Compte tenu de l’implication de la Chine dans nombre de ces économies via l’initiative BRI, il n’est pas difficile d’envisager un avenir où la Chine entraînera avec elle de nombreuses puissances économiques émergentes.

En fait, dans des domaines tels que l’IA, la Chine est en train de rattraper son retard, car constitue la plus grande base Internet du monde à l’échelle d’un seul pays. Elle dispose donc d’une quantité massive de données – essentielles pour l’apprentissage automatique –, d’une grande culture numérique et d’une volonté très forte de remporter la prochaine course technologique. Concernant l’informatique quantique, la Chine a également réalisé des progrès très rapides en construisant des ordinateurs très puissants capables de résoudre des problèmes complexes. Dans ce domaine, la Chine devance les États-Unis et l’Union européenne en matière de financement public.

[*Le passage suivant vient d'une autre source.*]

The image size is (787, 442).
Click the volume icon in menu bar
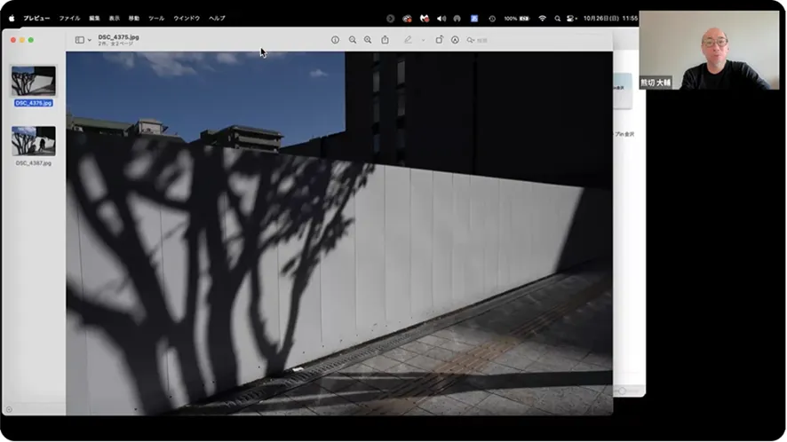point(441,18)
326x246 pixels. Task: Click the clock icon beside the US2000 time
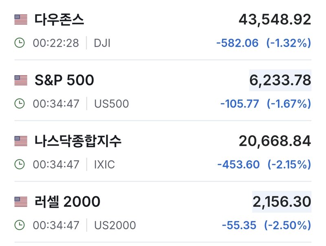[x=20, y=225]
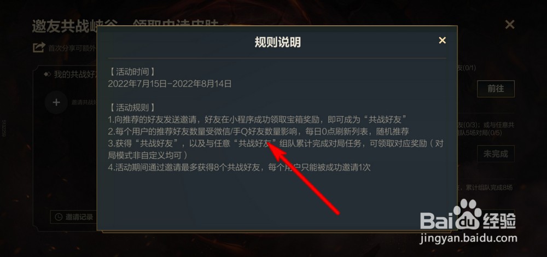547x257 pixels.
Task: Click the date range 2022年7月15日-2022年8月14日
Action: tap(170, 84)
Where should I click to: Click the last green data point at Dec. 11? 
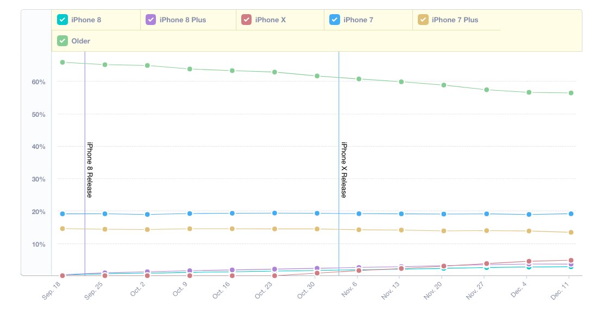[x=571, y=93]
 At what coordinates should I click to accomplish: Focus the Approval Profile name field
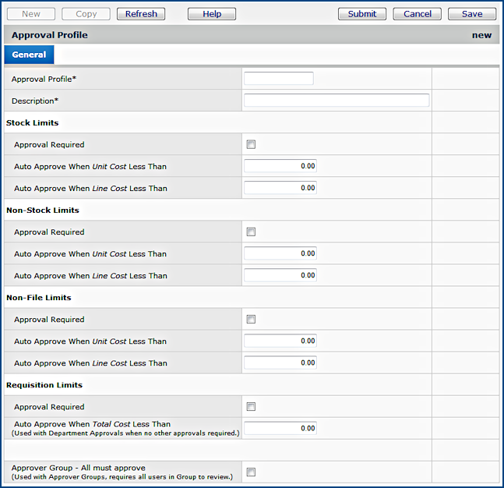coord(278,79)
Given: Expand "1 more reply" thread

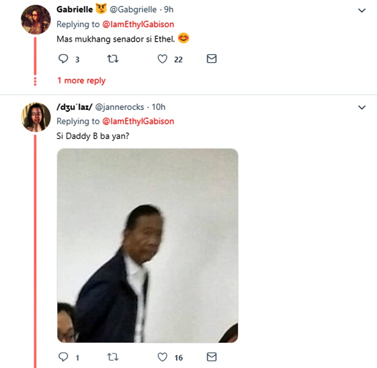Looking at the screenshot, I should (x=81, y=80).
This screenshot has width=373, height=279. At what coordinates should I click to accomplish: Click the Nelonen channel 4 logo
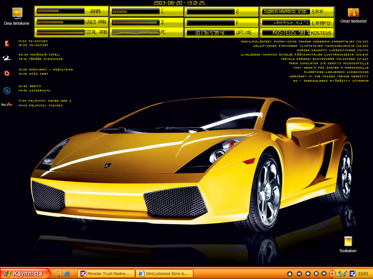[7, 90]
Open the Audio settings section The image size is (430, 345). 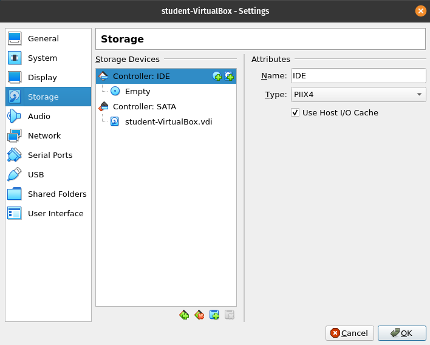click(x=39, y=117)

Bien entendu, la Chine et les États-Unis restent les deux principales puissances mondiales et les frictions entre elles sont appelées à durer. Nous sommes familiers de ces frictions, souvent liées au commerce et à la concurrence industrielle. Cependant, ce que nous pourrions voir dans les années à venir est plus profond et va au-delà de la simple concurrence sur les marchés. À mesure que la Chine développe sa propre infrastructure technologique dans des domaines tels que l’IA et les communications 6G, nous devrions assister à une bifurcation, ou à un découplage, par rapport aux États-Unis et à l’Europe, qui utilisent des infrastructures et des normes différentes.

Dans l’éventualité d’une telle bifurcation, ou même si l’effet est moins prononcé mais que nous nous retrouvons néanmoins avec des «hémisphères technologiques» concurrents dans toute une série de domaines d’activité, de nombreuses économies émergentes devront décider de leur avenir. Et compte tenu de l’implication de la Chine dans nombre de ces économies via l’initiative BRI, il n’est pas difficile d’envisager un avenir où la Chine entraînera avec elle de nombreuses puissances économiques émergentes.

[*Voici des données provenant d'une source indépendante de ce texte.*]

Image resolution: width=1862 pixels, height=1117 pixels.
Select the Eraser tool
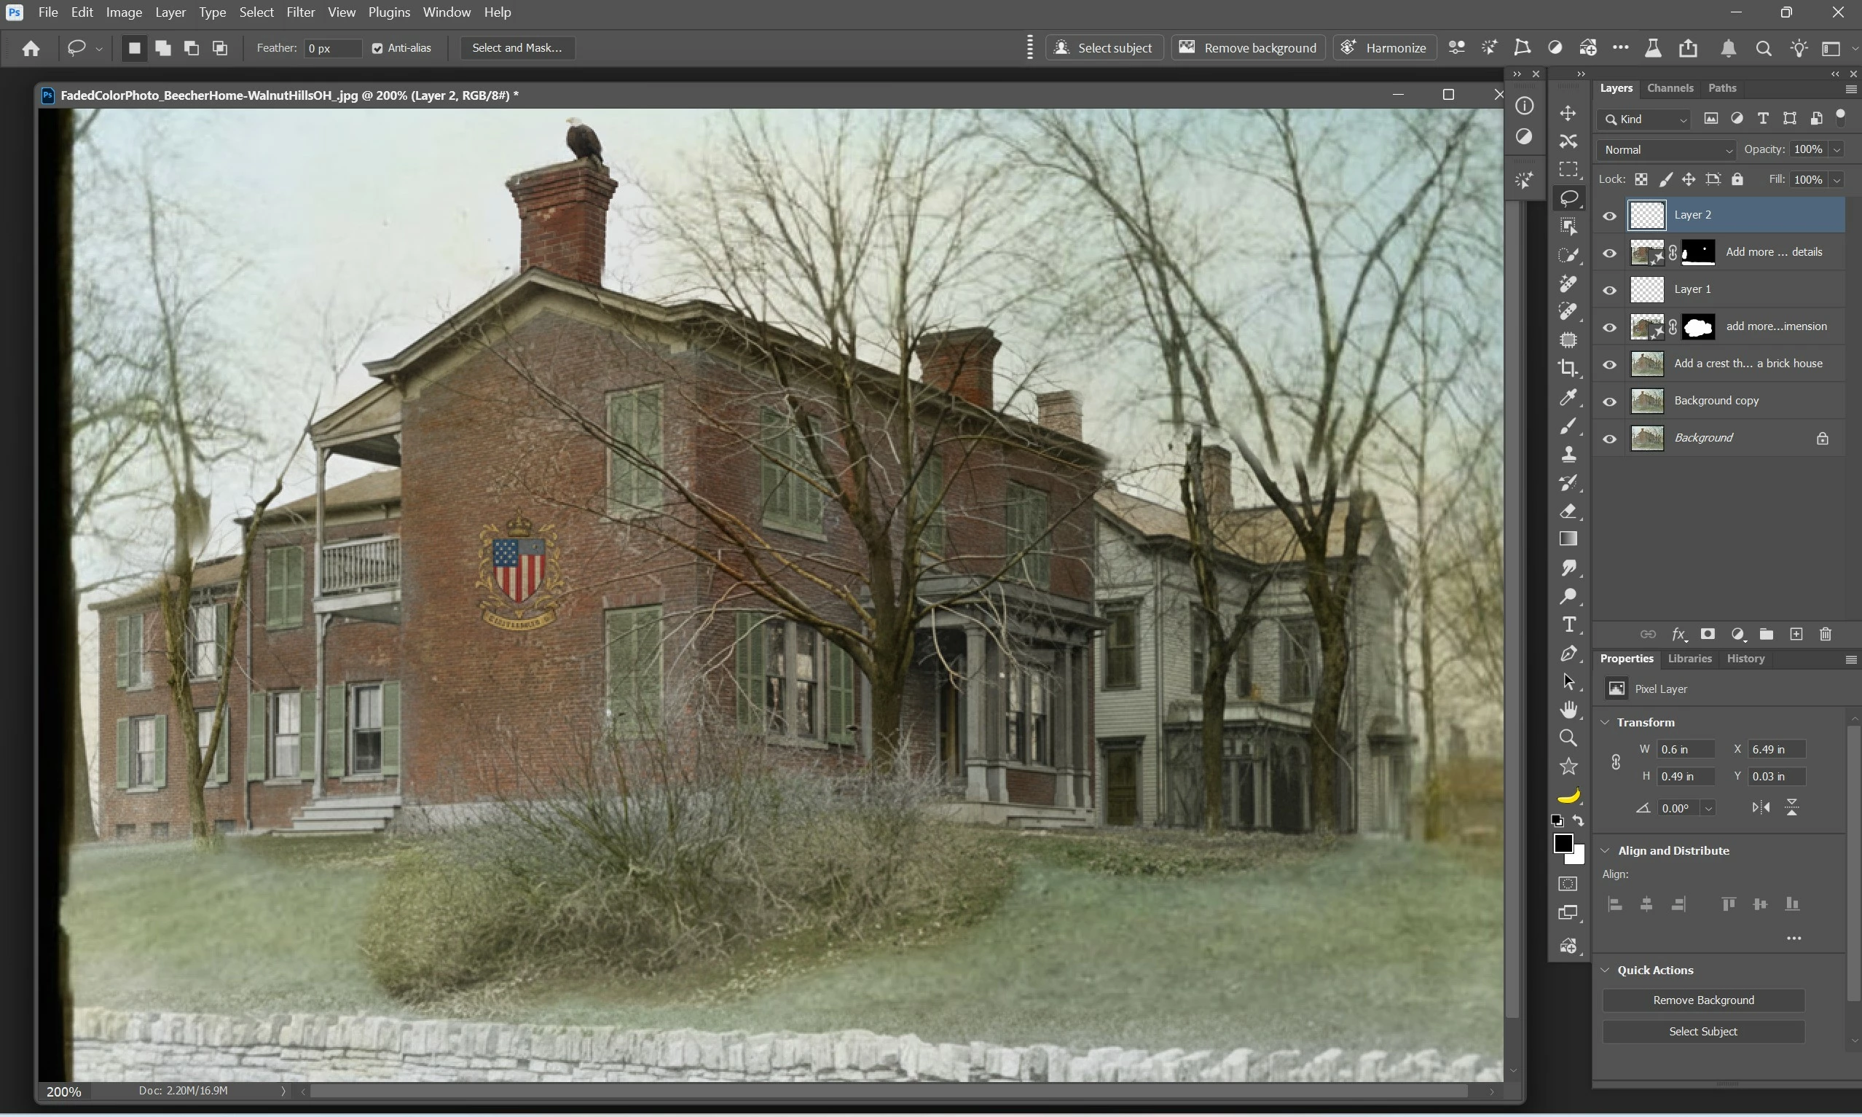[x=1568, y=511]
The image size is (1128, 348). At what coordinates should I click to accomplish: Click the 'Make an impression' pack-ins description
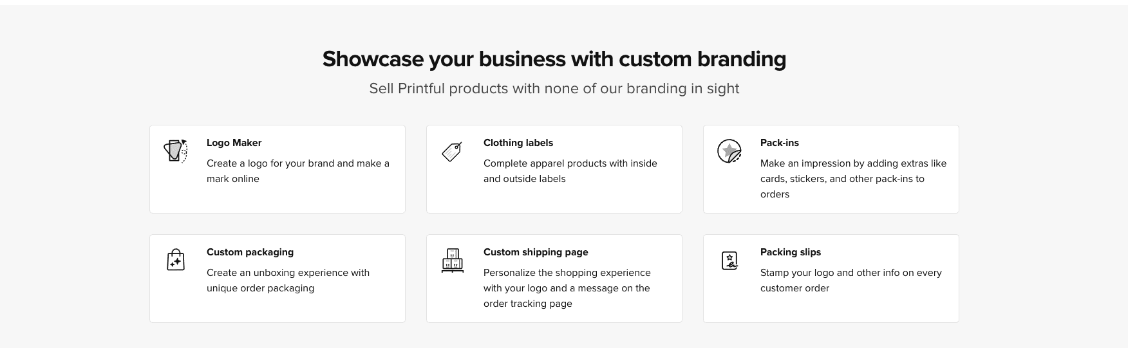click(852, 179)
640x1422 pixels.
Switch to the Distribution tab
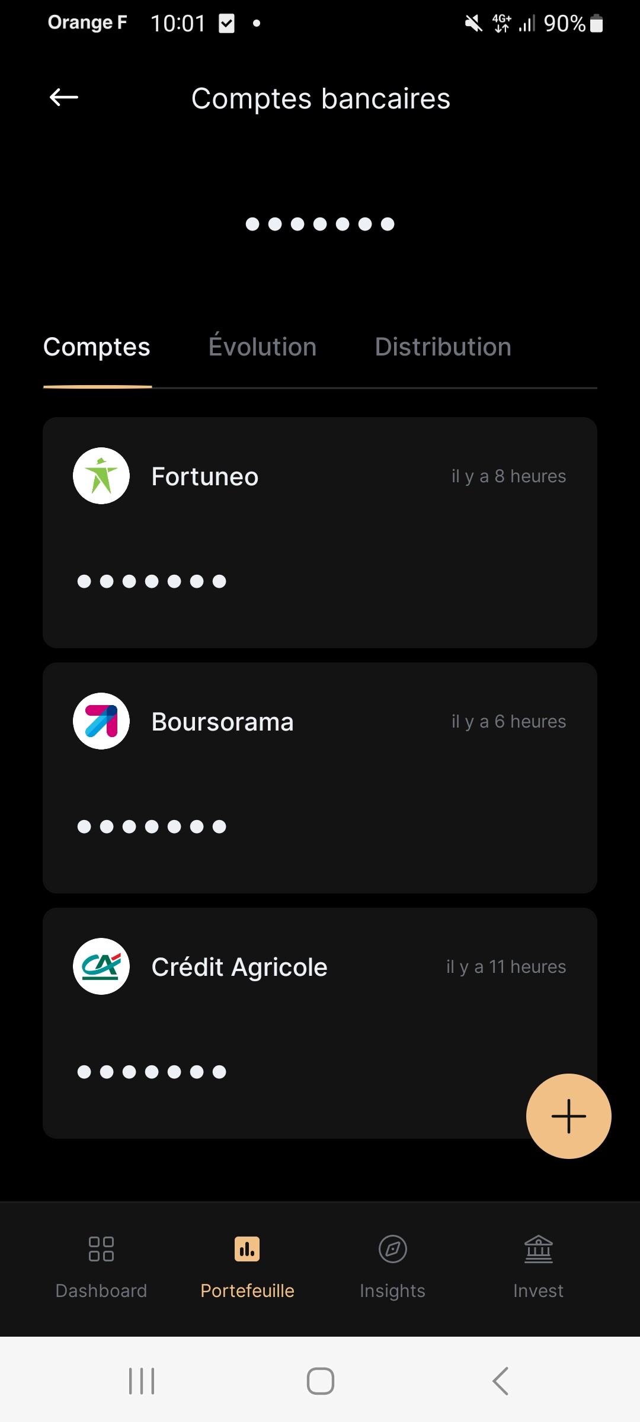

Toutefois, le renforcement de la suprématie technologique chinoise aura également pour effet d’obliger les entreprises et les gouvernements occidentaux à trouver de nouvelles façons de travailler avec les entreprises chinoises. Par exemple, celles-ci sont déjà en train de s’imposer comme leaders dans des domaines qui seront importants dans les années et décennies à venir - tels que la 6G, les véhicules électriques et la mobilité connectée - et d’obtenir des brevets cruciaux.

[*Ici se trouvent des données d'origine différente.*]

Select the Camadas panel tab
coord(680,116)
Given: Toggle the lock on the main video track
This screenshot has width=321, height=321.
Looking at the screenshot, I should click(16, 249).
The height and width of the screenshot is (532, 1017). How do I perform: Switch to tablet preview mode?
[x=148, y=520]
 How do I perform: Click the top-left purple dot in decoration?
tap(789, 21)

Le projet chinois «Standards 2035» montre que la Chine est en train de devenir un leader technologique et un innovateur. La concurrence sur les normes et l’émergence potentielle d’hémisphères technologiques concurrents engendrent un darwinisme numérique, dans lequel les entreprises cherchent à tirer rapidement parti des technologies émergentes pour acquérir un avantage significatif, voire dominant, dans leurs secteurs respectifs. Ce qui est certain, c’est que le leadership naissant de la Chine dans un nombre croissant de domaines critiques pour l’avenir aura des effets profonds pour les investisseurs et les acteurs du marché.